Exercise tasks ▸
(A) Answer these questions using the text on the Royal Hospital for Seamen:
(i) Which two buildings was Wren best known for designing, according to the Old Royal Naval College Greenwich?
(ii) Who founded the Royal Hospital for Seamen?
(iii) Where were residents with serious illnesses or injuries sent?
(B) Please reproduce the text on the Royal Hospital for Seamen, starting with "The Royal Hospital for Seamen was founded" and going on through "the Royal Hospital.".

In the 1690s, the polymath Sir Christopher Wren was appointed as an architect for a new institution that would serve as a retirement home for former members of the Royal Navy. According to the Old Royal Naval College Greenwich, Wren was best known for his work as the architect of Hampton Court Palace and St. Paul's Cathedral.

The Royal Hospital for Seamen was founded by Queen Mary II and King William III. During the building's construction, Wren was busy rebuilding the city — specifically, "over 50 churches" — after the Great Fire of London. Due to Wren's busy schedule, his assistant, Nicholas Hawksmoor, ended up doing most of the work on the elaborate baroque structure of the Royal Hospital.

Despite its name, the Royal Hospital for Seamen was less of a hospital and more of a retirement home. According to the ORNC, the so-called hospital did not have the equipment or facilities to help with serious illnesses or injuries, so residents suffering with such issues were sent away to official hospitals elsewhere in the city.

(Records from a data source)
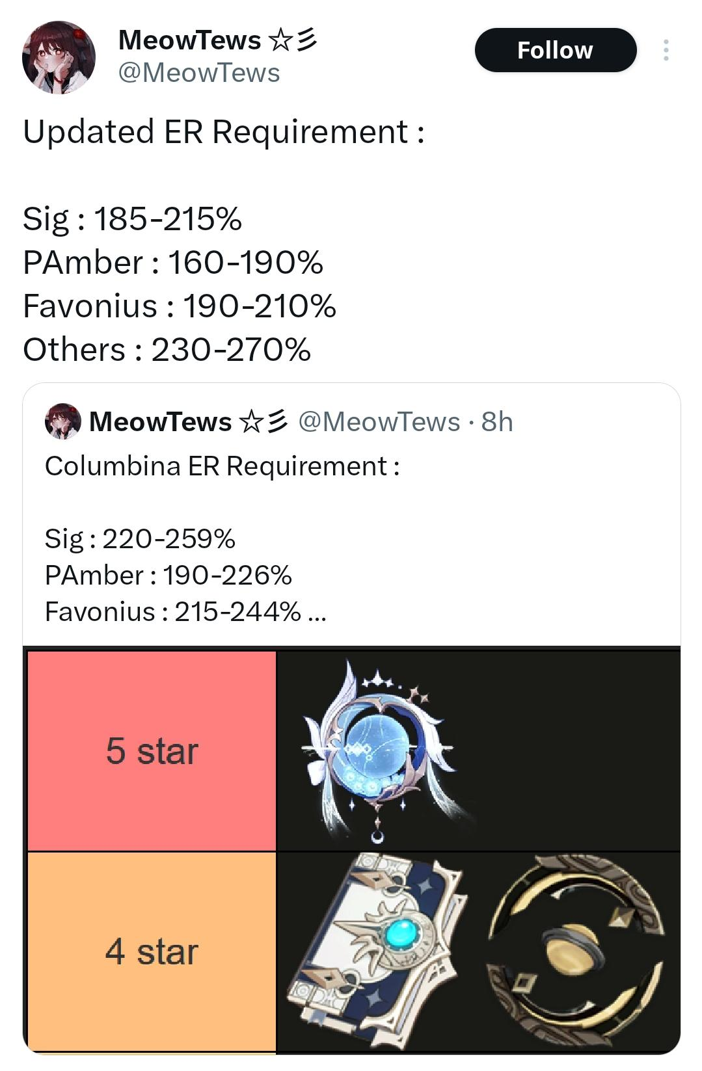Expand the truncated quoted tweet ellipsis
The height and width of the screenshot is (1071, 702).
point(316,612)
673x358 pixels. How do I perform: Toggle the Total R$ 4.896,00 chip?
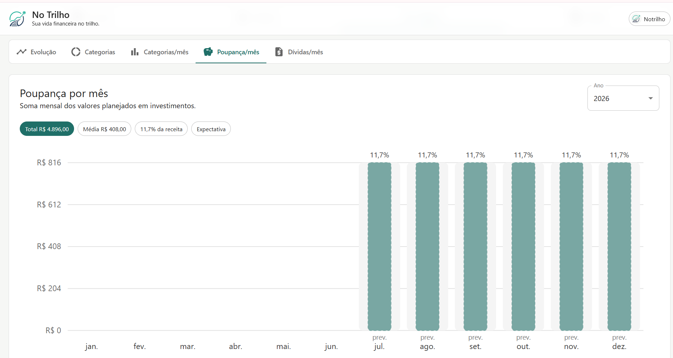[47, 129]
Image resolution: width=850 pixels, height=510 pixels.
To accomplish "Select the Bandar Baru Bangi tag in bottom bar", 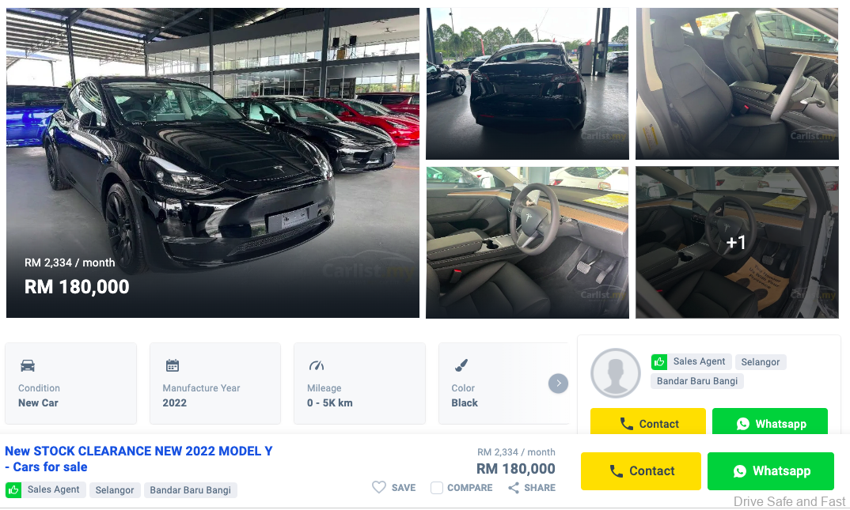I will pos(190,490).
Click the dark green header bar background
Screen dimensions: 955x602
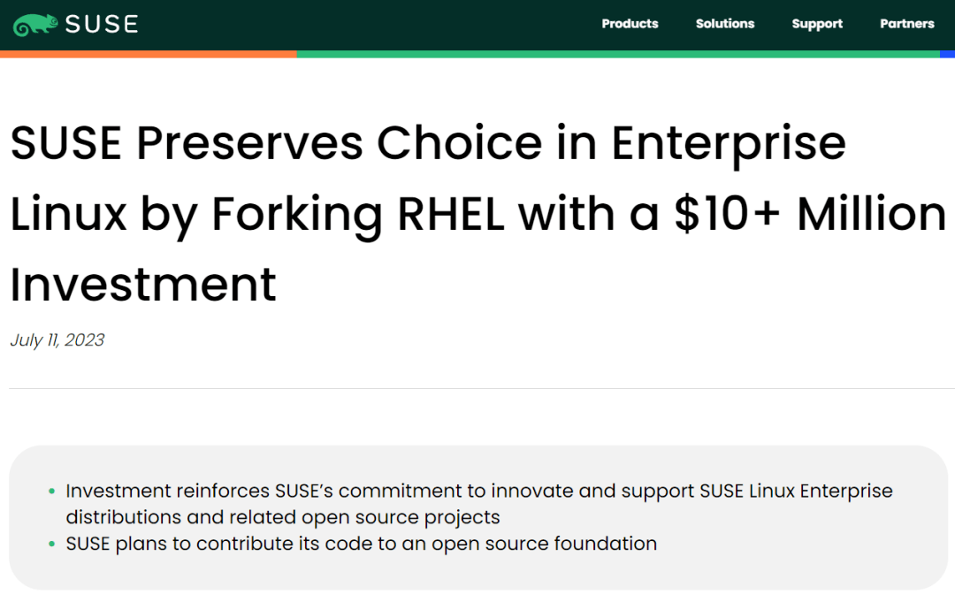pos(398,25)
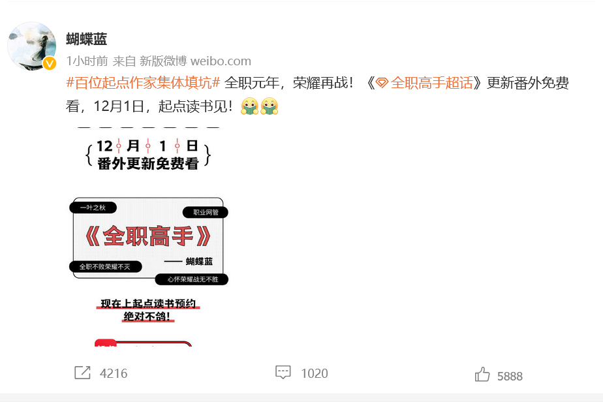This screenshot has width=603, height=402.
Task: Click the 1小时前 post timestamp
Action: coord(87,61)
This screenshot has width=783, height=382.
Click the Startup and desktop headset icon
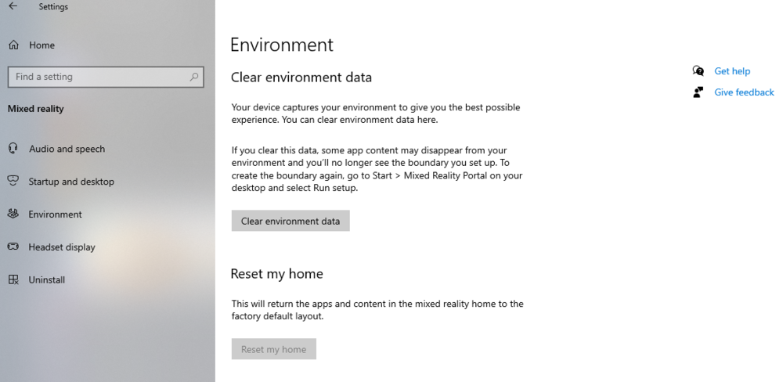point(13,182)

Expected results ▸
(A)
(i) Hampton Court Palace and St. Paul's Cathedral
(ii) Queen Mary II and King William III
(iii) To official hospitals elsewhere in the city

(B)
The Royal Hospital for Seamen was founded by Queen Mary II and King William III. During the building's construction, Wren was busy rebuilding the city — specifically, "over 50 churches" — after the Great Fire of London. Due to Wren's busy schedule, his assistant, Nicholas Hawksmoor, ended up doing most of the work on the elaborate baroque structure of the Royal Hospital.